### [PROBLEM SET]
#1 Answer these questions about the Motobecane Turino post:
(a) How much money was the poster willing to put down on the bike?
(b) About how much does the bike weigh out of the box?
(c) Which wheelset replaced the original one?
#2 Print the section of the Motobecane Turino post starting with "# Motobecane Turino" and going on through "to find out.", keeping every word and mark unchanged.
#3 Write the next part of the Motobecane Turino post, picking up after its final sentence.

### [QUOTED PASSAGE]
* * *
# Motobecane Turino Bike Packing Setup



## DerrickMurray (Apr 1, 2018)

I recently took a gamble on the Motobecane Turino from Bikesdirect.com. Ive always been curious about these bikes at such a low price point and was willing to put down the $1000 to find out. 

Out the box the bike weighs about 10kgs which isn't too bad. 
*
Shimano 5800/105 2x11 Spd STI Drivetrain* 
TOP TRP Hy-Rd Hydraulic DISC BRAKE CALIPERS
SHIMANO 5800/105 DERAILLEURS 
FSA ALUMINUM COMPACT CRANKSET is great for flattening hills

I swapped the cheap wheelset with a spare set of Mavic CrossOne. Also Cheap but fit the 35c tyres I'm running quite well. 

All works well. Taking this bike into Lesotho for a bit of mountain bikepacking so itll get a good test in the next few weeks.

More info to follow but for now I think that if you're in the market for a $1000 bike this one is the one for you.
* * *
### [DATASET EXTRACT]
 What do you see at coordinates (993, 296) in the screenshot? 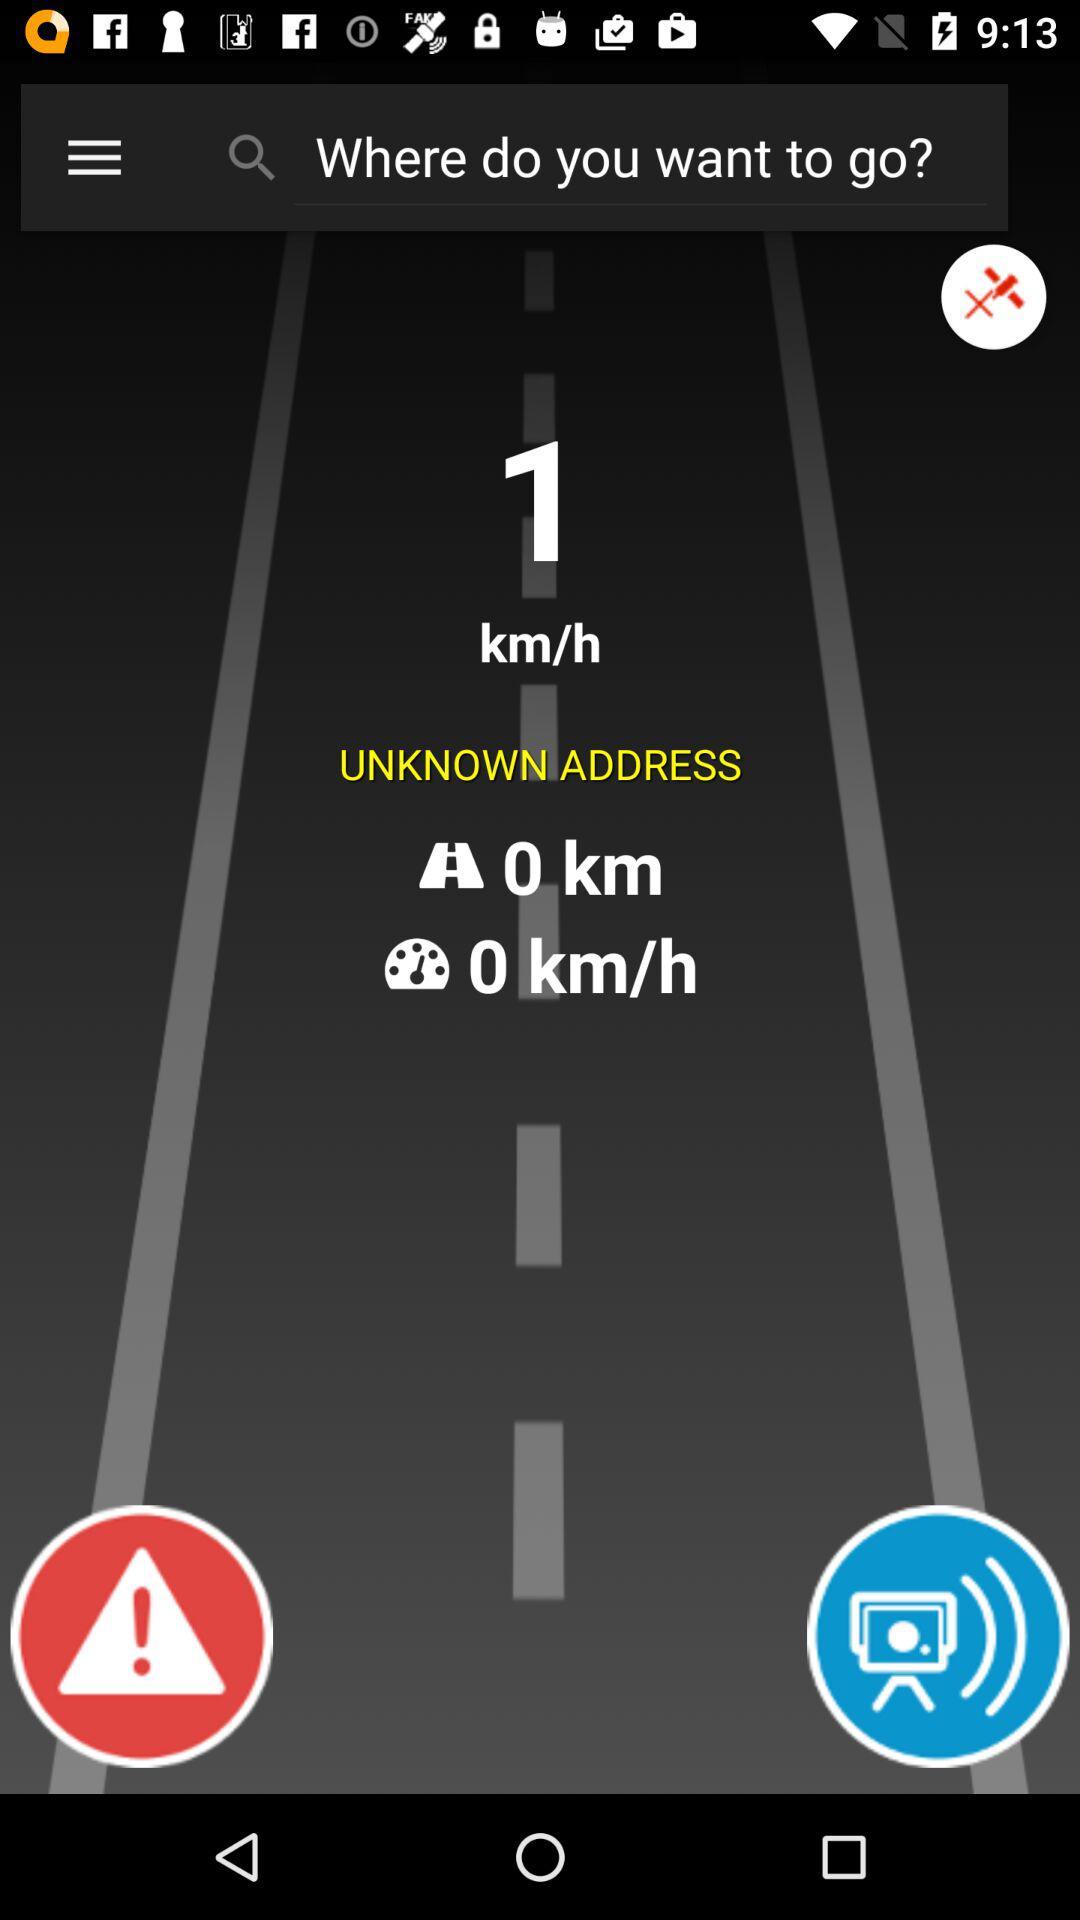
I see `item above unknown address` at bounding box center [993, 296].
* * *
### [RESPONSE LIST]
#1
(a) $1000
(b) About 10kgs
(c) A spare set of Mavic CrossOne

#2
# Motobecane Turino Bike Packing Setup



## DerrickMurray (Apr 1, 2018)

I recently took a gamble on the Motobecane Turino from Bikesdirect.com. Ive always been curious about these bikes at such a low price point and was willing to put down the $1000 to find out.

#3
Just need to trim that damn steerer


----------



## tychay (Jul 25, 2017)

Good point. I added a pair of HyRds on mine (lower level $600 retail version which comes Claris) when I accidentally busted my Tektro's and couldn't wait for the replacement part to come in. These are really great upgrades since it allows them to use the cheaper and more versatile mechanical levers with only a little loss of braking power vs. full hydraulic (most notably in the rear where it doesn't matter much anyway).

Another suggestion (which I wish I followed) is to consider the OmniStrada instead of the Turino and then get touring tires. The Turino has too narrow rims for any decent tires so you have to replace the entire wheels, but the OmniStrada is the same as the Turino but with 23i tubeless ready rims. While you can't put on 23 or 25c racing slicks on those tires, you can do anything else.

Hope you're enjoying your ride!

I'll have to double check, but I think the wheels may actually be lighter too. It sure seems that way (bought omnistrada aftermarket later).


----------



## crhaag (May 15, 2020)

So I have to ask, long term thoughts on the turino?


----------



## tychay (Jul 25, 2017)

crhaag said:


> So I have to ask, long term thoughts on the turino?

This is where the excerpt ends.